== GIVEN RECORDS ==
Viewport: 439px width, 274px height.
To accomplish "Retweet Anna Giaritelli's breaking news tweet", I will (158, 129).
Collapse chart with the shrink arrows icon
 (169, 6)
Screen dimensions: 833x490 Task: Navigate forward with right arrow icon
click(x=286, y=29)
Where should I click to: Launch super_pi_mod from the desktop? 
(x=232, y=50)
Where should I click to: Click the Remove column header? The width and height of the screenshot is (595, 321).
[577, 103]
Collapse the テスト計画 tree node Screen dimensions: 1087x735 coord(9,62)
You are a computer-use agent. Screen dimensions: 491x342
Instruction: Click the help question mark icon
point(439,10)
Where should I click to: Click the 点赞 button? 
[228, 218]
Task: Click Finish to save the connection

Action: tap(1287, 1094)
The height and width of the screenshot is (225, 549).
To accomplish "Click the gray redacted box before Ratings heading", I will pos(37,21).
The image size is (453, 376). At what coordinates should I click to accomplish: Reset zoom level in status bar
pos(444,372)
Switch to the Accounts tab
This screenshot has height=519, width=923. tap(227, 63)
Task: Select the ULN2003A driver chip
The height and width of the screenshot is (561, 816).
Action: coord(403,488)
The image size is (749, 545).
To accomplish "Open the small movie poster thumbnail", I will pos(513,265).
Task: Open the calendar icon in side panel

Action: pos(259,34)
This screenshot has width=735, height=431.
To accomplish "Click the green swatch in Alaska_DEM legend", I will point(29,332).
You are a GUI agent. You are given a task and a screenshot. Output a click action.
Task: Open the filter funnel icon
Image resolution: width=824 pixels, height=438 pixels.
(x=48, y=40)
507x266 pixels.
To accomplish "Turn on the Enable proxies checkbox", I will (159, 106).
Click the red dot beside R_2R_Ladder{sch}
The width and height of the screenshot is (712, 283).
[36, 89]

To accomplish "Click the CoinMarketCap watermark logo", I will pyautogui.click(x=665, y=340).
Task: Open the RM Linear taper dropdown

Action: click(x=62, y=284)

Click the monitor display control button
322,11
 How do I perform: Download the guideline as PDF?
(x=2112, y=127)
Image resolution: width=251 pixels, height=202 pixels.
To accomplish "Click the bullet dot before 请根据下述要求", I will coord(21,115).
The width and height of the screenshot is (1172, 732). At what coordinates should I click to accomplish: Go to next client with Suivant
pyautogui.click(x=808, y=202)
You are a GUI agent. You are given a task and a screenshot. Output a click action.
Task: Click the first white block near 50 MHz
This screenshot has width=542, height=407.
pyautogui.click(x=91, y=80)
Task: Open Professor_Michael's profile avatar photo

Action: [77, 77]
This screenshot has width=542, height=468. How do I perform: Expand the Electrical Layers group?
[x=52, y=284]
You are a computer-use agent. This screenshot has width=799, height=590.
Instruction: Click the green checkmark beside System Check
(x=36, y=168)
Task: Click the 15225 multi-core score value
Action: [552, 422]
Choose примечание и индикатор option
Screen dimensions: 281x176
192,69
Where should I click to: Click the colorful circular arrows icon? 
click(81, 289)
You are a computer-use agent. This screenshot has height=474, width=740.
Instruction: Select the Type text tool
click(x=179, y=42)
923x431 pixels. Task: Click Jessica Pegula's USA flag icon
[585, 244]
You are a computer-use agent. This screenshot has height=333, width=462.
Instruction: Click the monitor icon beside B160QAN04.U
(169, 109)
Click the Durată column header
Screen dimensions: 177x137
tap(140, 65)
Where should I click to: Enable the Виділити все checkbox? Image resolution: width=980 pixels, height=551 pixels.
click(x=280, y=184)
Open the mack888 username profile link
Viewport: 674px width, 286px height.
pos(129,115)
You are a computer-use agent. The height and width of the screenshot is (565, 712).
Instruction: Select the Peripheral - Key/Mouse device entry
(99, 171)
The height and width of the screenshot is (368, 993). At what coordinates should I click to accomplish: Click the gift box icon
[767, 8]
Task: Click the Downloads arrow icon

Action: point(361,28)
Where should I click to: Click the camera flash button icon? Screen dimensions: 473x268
===
*TASK DIRECTIONS:*
From the line containing "Instruction: Select the Type text tool" to the last line of the data above, copy each line exactly and add nothing.

*TASK ANSWER:*
Instruction: Select the Type text tool
click(x=179, y=42)
923x431 pixels. Task: Click Jessica Pegula's USA flag icon
[585, 244]
You are a computer-use agent. This screenshot has height=333, width=462.
Instruction: Click the monitor icon beside B160QAN04.U
(169, 109)
Click the Durată column header
Screen dimensions: 177x137
tap(140, 65)
Where should I click to: Enable the Виділити все checkbox? Image resolution: width=980 pixels, height=551 pixels.
click(x=280, y=184)
Open the mack888 username profile link
Viewport: 674px width, 286px height.
pos(129,115)
You are a computer-use agent. The height and width of the screenshot is (565, 712).
Instruction: Select the Peripheral - Key/Mouse device entry
(99, 171)
The height and width of the screenshot is (368, 993). At what coordinates should I click to accomplish: Click the gift box icon
[767, 8]
Task: Click the Downloads arrow icon

Action: point(361,28)
Where should I click to: Click the camera flash button icon? Screen dimensions: 473x268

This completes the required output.